*Belge Bölümü*
+++++

Emisyonların en büyük sebebi özellikle uçak ile gelen uluslararası ziyaretçiler. Hazırlanan raporlar gösteriyor ki hiçbir Olimpiyat bu sorunu ele almamış. Fakat 2015 yılında BM ülkeleri tarafından kabul edilen Paris anlaşması ile emisyonların azaltılmasında özellikle ev sahibi şehir samimi idiyse bu sorun burada ele alınmalıydı. Dünya karbon emisyonlarını azaltma konusunda ciddiyse, Olimpiyatlar da diğer birçok şey gibi daha da değişmek zorunda kalmalı. Önümüzdeki olimpiyat organizasyonları 2028 Los Angles (ABD), 2032 Brisbane (Avustralya) ‘da. Dünyanın neresinde olursanız olun bu iki şehre gidebilmek için uçağa binmek gerekiyor.
Tabi ki bu organizasyonun “yeşil” olduğunun düşünülmesi içim bazı girişimler öne çıkarıldı. Vegan ve vejetaryen yemek seçenekleri sunuldu, emisyon hedefi sık sık tekrarlandı. Ancak asıl sorun şu ki;
Olimpiyatlar sürdürülebilir şekilde düzenlenemeyecek kadar büyük.

+++++

*Toplanan Veriler*

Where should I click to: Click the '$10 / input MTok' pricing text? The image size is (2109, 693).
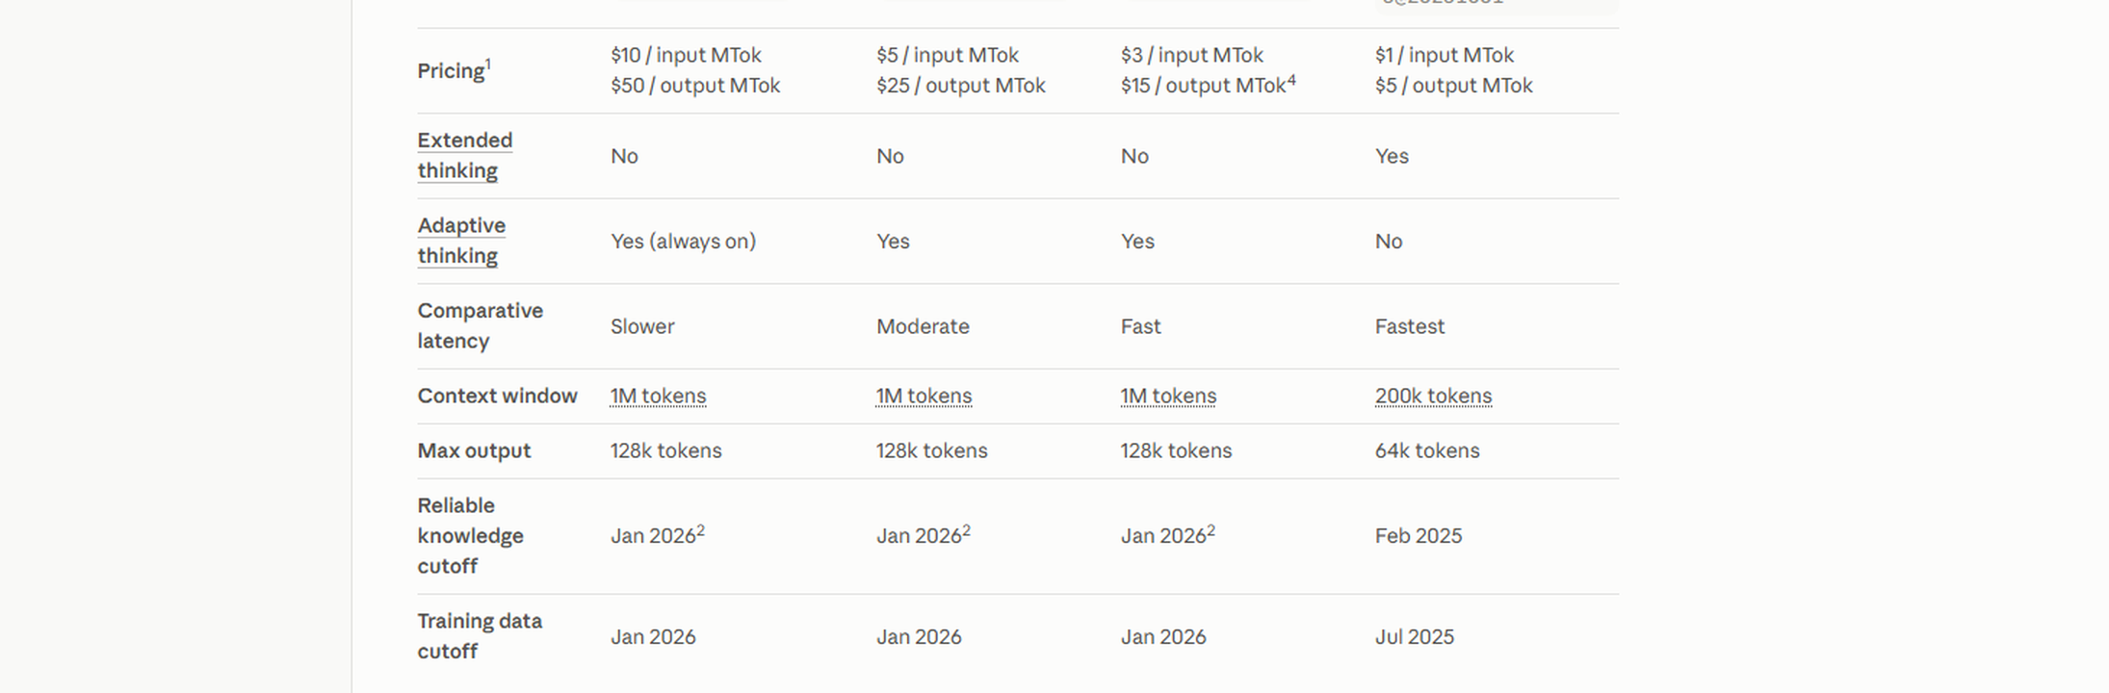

+++++

*Etkinlik A*
Olimpiyatlar ve emisyonlar metnini "Tabi ki bu organizasyonun" sözcüklerinin bulunduğu yerden başlatıp "düzenlenemeyecek kadar büyük." sözcüklerinden sonra bitirerek yeniden yazın ve "sürdürülebilir" yerine "çevre dostu" koyun.
*Etkinlik B*
Aşağıdaki ifadelerin Olimpiyatlar ve emisyonlar metniyle uyuşup uyuşmadığını belirtin. Her biri için evet ya da hayır deyin ve karar veren sözcükleri metinden aynen alıntılayın.
(i) Organizasyonda vegan ve vejetaryen yemek seçenekleri sunuldu.
(ii) Raporlara göre bazı Olimpiyatlar uluslararası ziyaretçilerden kaynaklanan emisyon sorununu ele almıştır.
(iii) Paris anlaşması 2015 yılında kabul edildi.
*Etkinlik C*
Olimpiyatlar ve emisyonlar metnini son cümlesinden sonrasını yazarak tamamlayın.
Listeye başvurmanız gerekmiyor.

*Son Yanıt A*
Tabi ki bu organizasyonun “yeşil” olduğunun düşünülmesi içim bazı girişimler öne çıkarıldı. Vegan ve vejetaryen yemek seçenekleri sunuldu, emisyon hedefi sık sık tekrarlandı. Ancak asıl sorun şu ki;
Olimpiyatlar çevre dostu şekilde düzenlenemeyecek kadar büyük.

*Son Yanıt B*
(i) Evet: "Vegan ve vejetaryen yemek seçenekleri sunuldu"
(ii) Hayır: "Hazırlanan raporlar gösteriyor ki hiçbir Olimpiyat bu sorunu ele almamış."
(iii) Evet: "2015 yılında BM ülkeleri tarafından kabul edilen Paris anlaşması"

*Son Yanıt C*
Örneğin, Olimpiyatlarda yaklaşık 10 bin atlet yarışıyor. Bu yarışçılar için yaklaşık 400 bin yani, atlet sayısının 40 katı görevli insan var. Gönüllüler, antrenörler, güvenlik gibi gibi..Buna ilaveten 13-14 milyon ziyaretçi oyunları izlemeye geliyor. Yani gösterinin esas aktörleri olan atletler azınlıkta. Gerisi büyük bir kalabalık.
Lozan Üniversitesi Coğrafya ve Sürdürülebilirlik Bölümünün genel olarak Olimpiyatlar ile ilgili bulguları ise şöyle;
Olimpiyatların “yeşil” veya “sürdürülebilir” olduğuna dair söylemlerdeki artışa rağmen olimpiyatların sürdürülebilirliği aslında azalıyor. Uluslararası Olimpiyat Komitesi’nin ve organizatörlerin söylediklerine inanırsanız olimpiyatların giderek daha sürdürülebilir hale geldiklerini düşünebilirsiniz. Fakat eğilim aslında aşağı doğru.
Bunun birkaç nedeni var. İlk olarak olimpiyatlar sürekli büyüyor ve büyüdükçe de kaynak tüketimi artıyor. Daha fazla spor varsa daha fazla stadyum gerekir. Daha fazla seyirci uçarsa karbondioksit salımı artar. Daha büyük stadyumlar daha fazla otel daha büyük ulaşım kapasitesi gerekir. Dolayısı ile büyüme önemli bir eğilim.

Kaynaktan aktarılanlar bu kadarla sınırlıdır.